Univariate exploratory data analysis

GEOG 30323

September 22, 2015

Time for data!

Source: bigdatapix.tumblr.com

The data analysis process

Adapted from H. Wickham

Exploratory data analysis

  • “Detective work” to summarize and explore datasets

Includes:

  • Data acquisition and input
  • Data cleaning and wrangling (“tidying”)
  • Data transformation and summarization
  • Data visualization

Your core Python tools for EDA: NumPy, pandas, and seaborn/matplotlib

NumPy

  • Extension to Python; the core Python package for numerical computing
  • Standard import: import numpy as np
  • Data structure: the NumPy array. Sort of like a list - but with more methods, and can be multidimensional
import numpy as np

y = np.array([[2, 4, 6, 8, 10, 12], 
             [1, 3, 5, 7, 9, 11], 
             [10, 12, 14, 18, 22, 14], 
             [9, 3, 3, 3, 3, 1]])
            

Pandas

  • Built on top of NumPy; adds support for table-like data structures in Python
  • Standard import: import pandas as pd
  • Sequences of data are stored as Series objects, which collectively form DataFrames
import pandas as pd

df = pd.DataFrame(y, columns = list('x' + str(num) for num in range(1, 7)))

The pandas DataFrame

  • Commonly, DataFrames are created by reading in external data, like CSV files
# To read in CSV files, we use the pd.read_csv function 

grad = pd.read_csv('grad_rates.csv')

The pandas DataFrame

  • Each observation forms a row, defined by an index; attributes of those observations are found in the columns of the DataFrame

  • Columns are accessible as indices, e.g. grad['rate'], or as attributes of the data frame, e.g. grad.rate

Levels of measurement

  • Nominal: qualitative, descriptive, categories
  • Ordinal: ordering or ranking; however, no information about distance between ranks
  • Interval: additive; no natural zero (zero is a meaningful value)
  • Ratio: multiplicative; natural zero (zero means an absence of a value)

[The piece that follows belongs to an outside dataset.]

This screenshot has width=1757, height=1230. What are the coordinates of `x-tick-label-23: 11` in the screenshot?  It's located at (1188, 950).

Make sure you know your column types (dtypes) and levels of measurement before doing analysis!

Measures of central tendency

  • Mode: the most typical value in a distribution
  • Median: the “balancing point” in a distribution (50 percent of observations above and below)
  • Mean: the arithmetic average of a distribution

The mean of a sample (\(\overline{x}\)) is calculated as follows:

\[\overline{x} = \dfrac{x_1 + x_2 + ... + x_n}{n}\]

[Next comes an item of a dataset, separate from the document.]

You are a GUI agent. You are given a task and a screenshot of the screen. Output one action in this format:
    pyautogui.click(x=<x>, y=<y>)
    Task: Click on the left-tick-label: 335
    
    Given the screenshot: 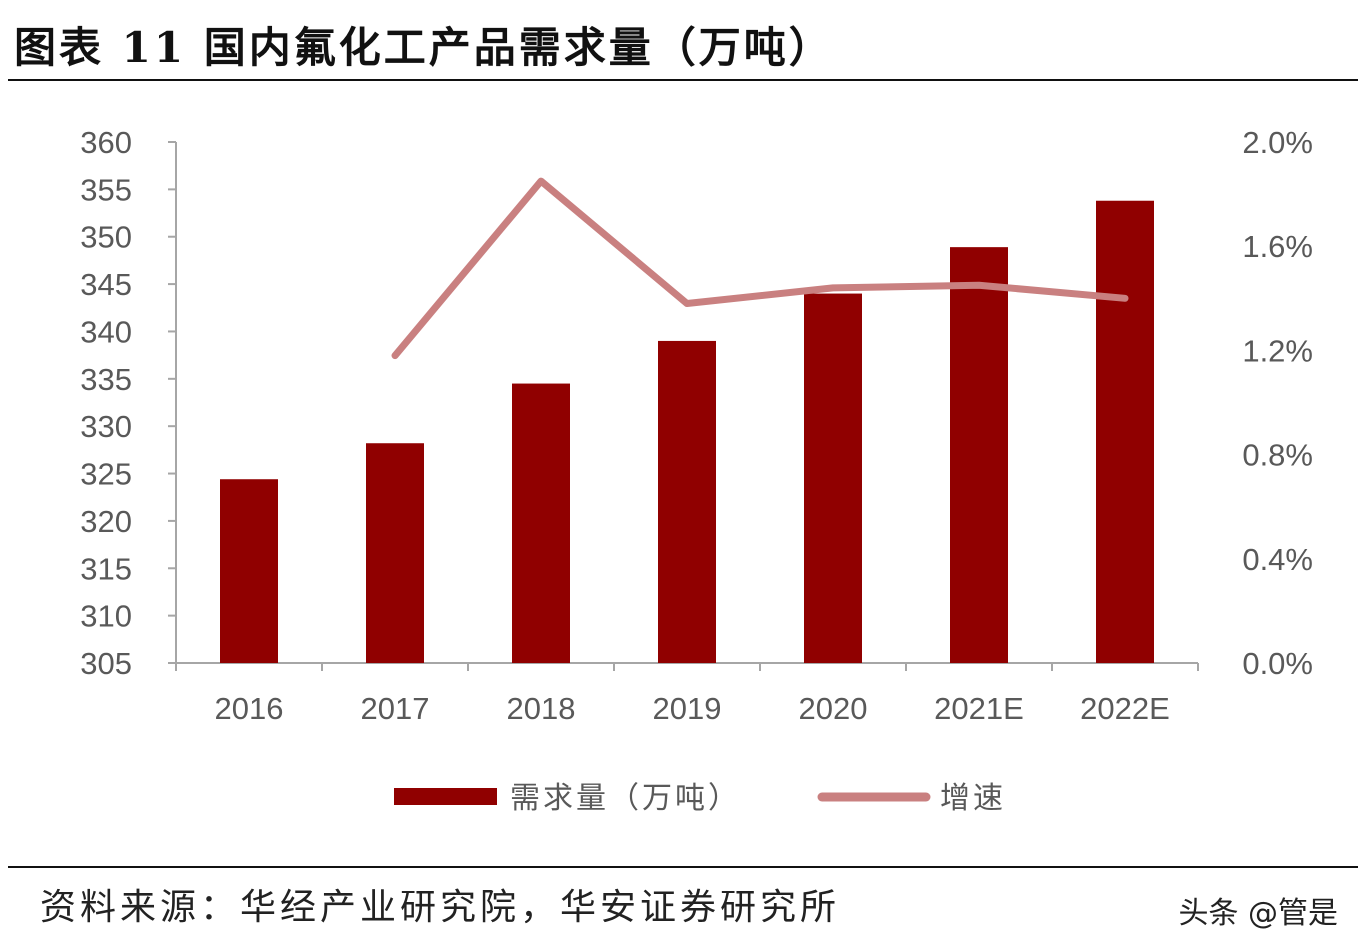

where \(n\) is the number of elements in the sample.

Measures of dispersion

  • Range: difference between maximum and minimum values in a distribution
  • Interquartile range: difference between the values at the 25 percent and 75 percent points in a distribution
  • Variance and standard deviation

Variance

  • A measure of the spread of a sample. The variance is computed as:

\[{\sigma}^2 = \dfrac{\sum\limits_{i=1}^{n}(x_i - \overline{x})^2}{n}\]

or, in simpler terms, the average of the squared deviations of the values of a sample from its mean.

Standard deviation

  • Computed as the square root of the variance; denoted by \(\sigma\).
  • Offers a standardized way to discuss the spread of a distribution. For example, in a normally distributed sample:
    • About 67 percent of the values will be within one standard deviation of the mean
    • About 95 percent of the values will be within two standard deviations of the mean
    • About 99 percent of the values will be within three standard deviations of the mean

Descriptive statistics in pandas

  • Descriptive stats are available in pandas as data frame methods, e.g. grad.mean(), grad.std()
  • Calling .describe() will give you back a number of important descriptive stats at once
grad.describe()

Exploratory visualization

  • Often, when exploring a dataset, you’ll want to use graphical representations of your data to help reveal insights/trends
  • Visualization: Graphical representation of data

Visualization in Python

  • Core visualization package in Python: matplotlib - which comes pre-installed with Anaconda
  • To show matplotlib graphics in your Jupyter Notebook, type %matplotlib inline

  • seaborn: extension to matplotlib to make your graphics look nicer! Seaborn is available from Anaconda but not pre-installed. To install from the command line, type conda install seaborn
  • Standard import: I use import seaborn as sb, the creator uses import seaborn as sns.

Histograms

  • Histogram: graphical representation of a frequency distribution
  • Observations are organized into bins, and plotted with values along the x-axis and the number of observations in each bin along the y-axis
  • Normal distribution: histogram is approximately symmetrical (a “bell curve”)
  • Histograms are built into pandas

Example histogram

%matplotlib inline

import seaborn as sb

grad.rate.hist()

Density plots

  • Smooth representations of your data can be produced with kernel density plots
  • Accessible from both pandas and seaborn
sb.kdeplot(grad.rate, shade = True)

Box plots

  • Also termed “box and whisker plots” - alternative way to show distribution of values graphically
sb.boxplot(grad.rate, color = "green")

Anatomy of a box plot

  • Dots beyond the whiskers: outliers

Violin plots

  • Combinations of box plots and kernel density plots
sb.violinplot(grad['rate'], color = 'cyan')